Previous inspection of the raw data shows that some NA values are denoted other strings such as “n/a” or “#########”. This does not get picked up as NA in the default condition so must me manually listed.

#Split over multiple lines for legibility
data_url <- paste0("https://raw.githubusercontent.com/rfordatascience/",
                   "tidytuesday/master/data/2019/2019-09-10/",
                   "tx_injuries.csv")

#Define observed N/A types
na_list <- c("NA", "n/a", "#########", "N/A", "na")

#Import Data
tx_injuries <- readr::read_csv(file = data_url, na = na_list)

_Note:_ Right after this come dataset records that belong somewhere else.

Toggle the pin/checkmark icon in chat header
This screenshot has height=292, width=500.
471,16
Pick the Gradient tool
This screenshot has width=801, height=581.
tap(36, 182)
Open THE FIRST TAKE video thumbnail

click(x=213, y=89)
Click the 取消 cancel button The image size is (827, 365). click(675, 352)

Data Cleaning / Preparation

Date Correction

There are two date formats used in the data set. One date has a “M/D/Y” format. The other date is represented as a serial number. Both are character strings. To covert the dates to a consistent format and a date object the following steps were taken.

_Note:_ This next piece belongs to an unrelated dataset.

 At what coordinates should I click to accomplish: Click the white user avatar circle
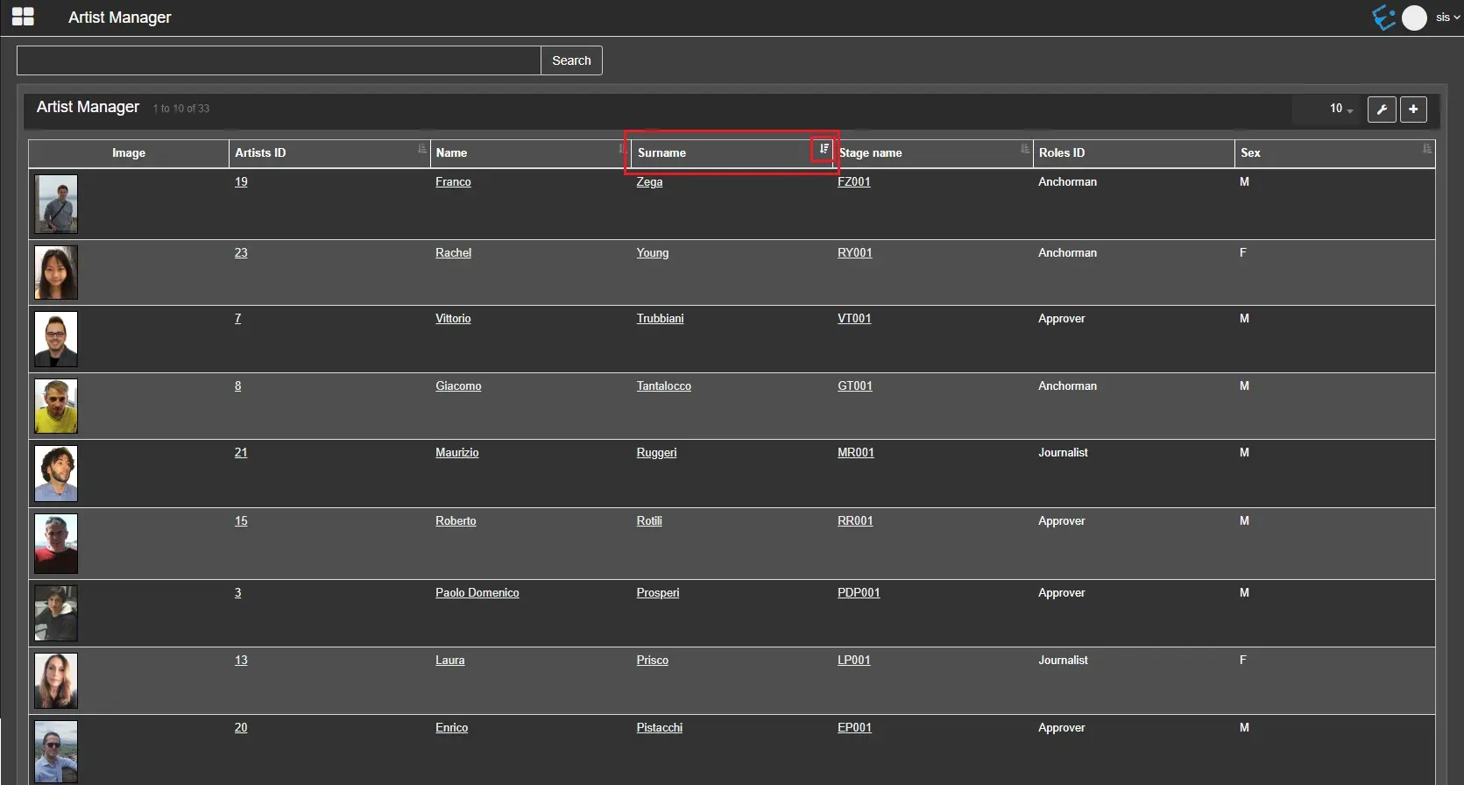(x=1414, y=18)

  1. Drop all missing dates.
  2. Use an if/else statement to determine which date format is being processed.
  3. For the “M/D/Y” dates use the mdy() function from lubridate to convert to a date object. Save the date object in a new column using mutate.
  4. Convert the serial date values into a character string date with a “M-D-Y” format. Then use the excel_numeric_to_date from the janitor package to convert to a date object. Save the date object in a new column using mutate, the same column as the other date format from Step 3.
# Consolidate Date Types / Drop Missing Dates

tx_injuries <- tx_injuries %>%
  # Drop N/A Injury dates
  drop_na(injury_date) %>%
  # Unify date type
  mutate(injury_date_conv = if_else(
    # Check if date uses "/"  
    grepl(pattern = "/",x = injury_date),
    # Converts M-D-Y dates
    mdy(injury_date),
    # Converts Serial dates
    excel_numeric_to_date(as.numeric(injury_date)   
                          , date_system = "modern")
    )
  )

Injuries By Month

With a new column with each injury date as a date object, we then sum the number of injuries each month, using group_by with both year and month. For the final visual a dummy day column is added, with date of 1. This day column will be used to create another date object. To create the date object a string is generated by concatenating the year, month, and day columns into a new single column, and then converting this full date string into a date object again using the mdy() function from lubridate.

# Data Frame Development
tx_injuries <- tx_injuries %>% 
  mutate(month = month(injury_date_conv),
         year = year(injury_date_conv)) %>% 
  group_by(year, month) %>% 
  summarise(injuries = n()) %>% 
  mutate(day = 1,
         eff_date_char = paste(year,month,day, sep = "-"),
         eff_date = ymd(eff_date_char)) %>% 
  select(-eff_date_char)

Visual

Now the injuries recorded each month can be plotted. Clear seasonal activity, which probably tracks against total visits.

#Visual
ggplot(data = tx_injuries
       , mapping = aes( x = eff_date, y = injuries)) +
  geom_col(fill = "#1F618D", alpha = 0.75) +
  scale_x_date(
    date_labels = "%Y",
    breaks = "1 year") +
  labs(title = "Number of Injuries at Amusement Parks, By Month"
       , caption = "Data by Data.world | #TidyTuesday") +
  ylab("Injuries") +
  xlab("Year") +
  theme_minimal() +
  theme(axis.text.x =  element_text(hjust=-1.6))